One of the most frequently-asked questions received is whether someone needs a visa to enter Mexico. The answer depends not on where you are legally resident, but by which country your passport is issued.
Many people do not need to apply for a visa to enter Mexico for leisure and business trips of 80 days or less. These include passport holders from the U.S., Canada, the British and U.S. Virgin Islands, many (but not all) EU countries, Switzerland, Israel, Japan, Hong Kong, Australia, and New Zealand as well as a number of South American countries including Argentina, Uruguay, Chile, and Venezuela.
If you don’t hold a passport from one of the countries on the ‘exempt’ list, you will need to apply for an entry visa before you travel to Mexico—even if you have legal residence in one of the ‘exempt’ countries, e.g. if you are holding a Colombian passport and have a U.S. residency visa.

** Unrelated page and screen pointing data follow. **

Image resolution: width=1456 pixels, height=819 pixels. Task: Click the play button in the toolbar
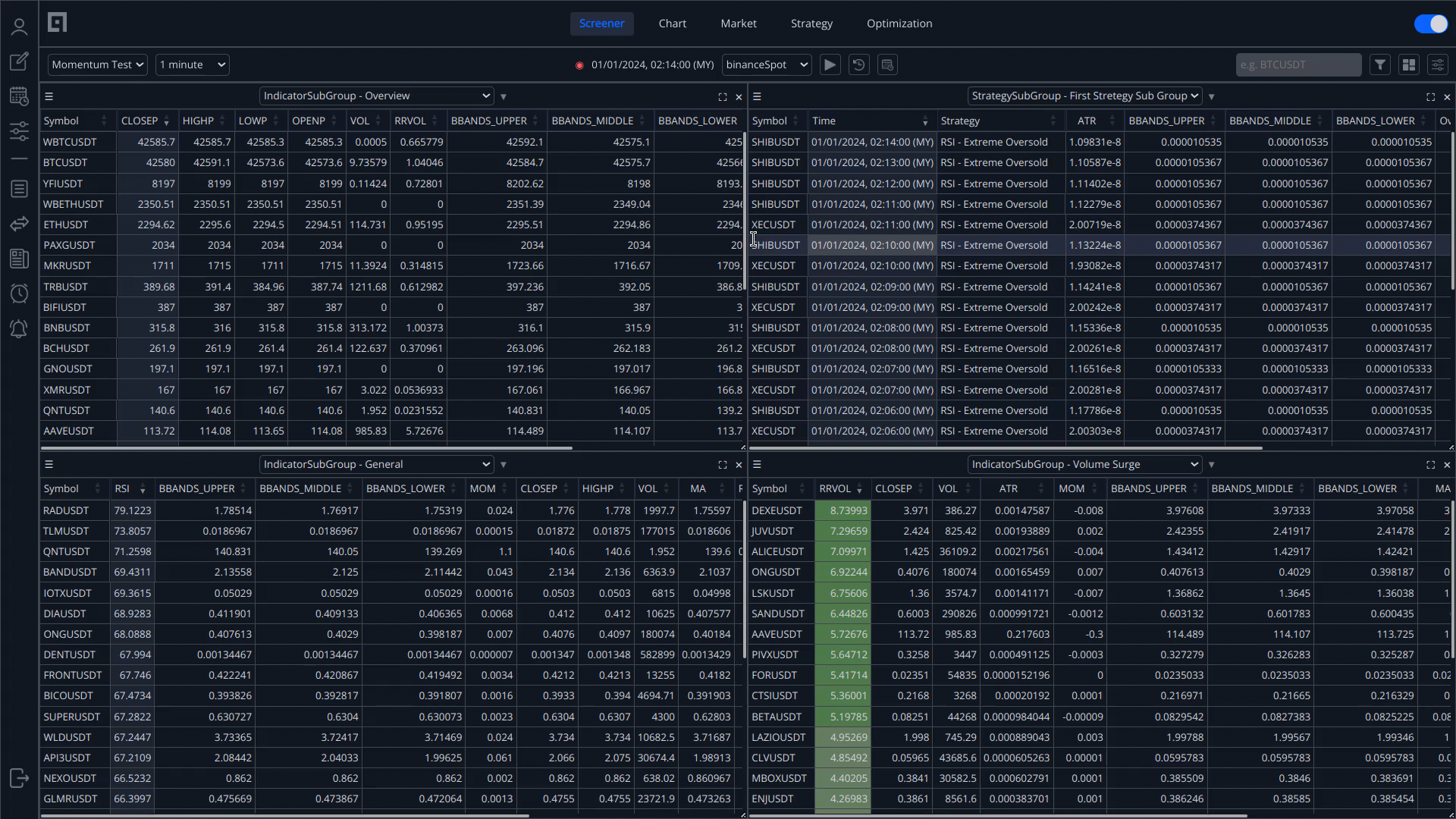830,65
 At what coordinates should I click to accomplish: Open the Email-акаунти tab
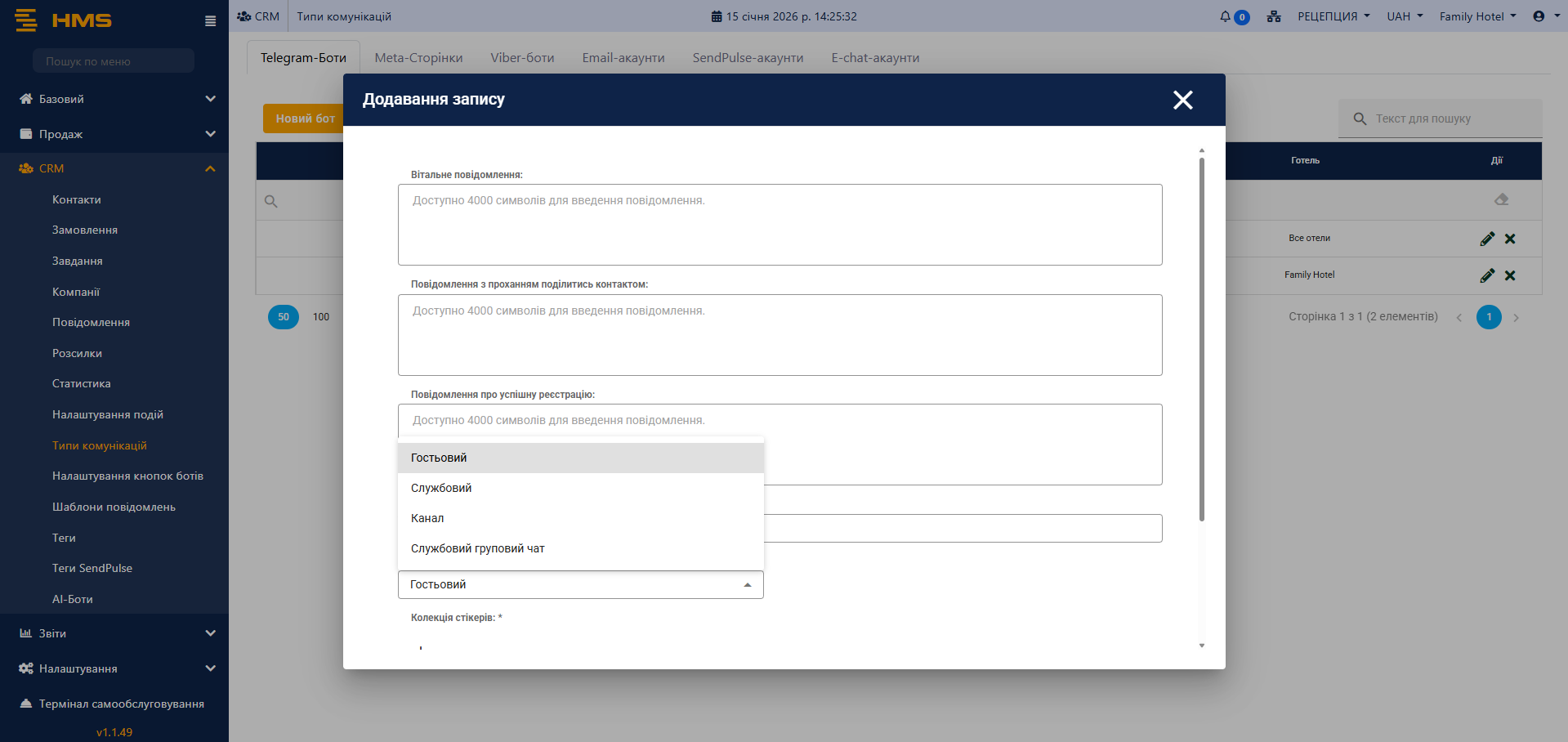coord(623,58)
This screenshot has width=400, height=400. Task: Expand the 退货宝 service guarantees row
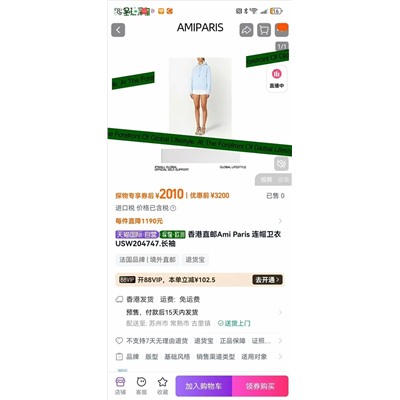200,341
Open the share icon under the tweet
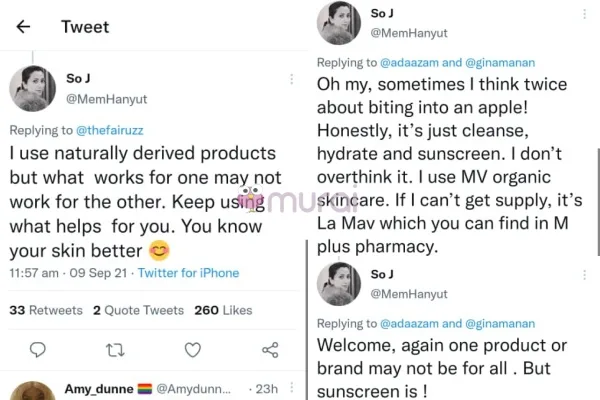This screenshot has width=600, height=400. point(269,349)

You can find detailed information about passport requirements and required permits for visits on our Mexico Entry Requirements guide, which also includes links to Mexican consulates abroad should you need apply for a visa before you travel here.
Starting May 1st, 2010, all foreigners, regardless of their nationality, visiting Mexico as tourists, transmigrate or for business matters will not need a visa for Mexico as long as they hold a valid United States, Canada, or Schengen visa.
The National Institute of Immigration offers support for issuing visas quickly for those who wish to enter the country.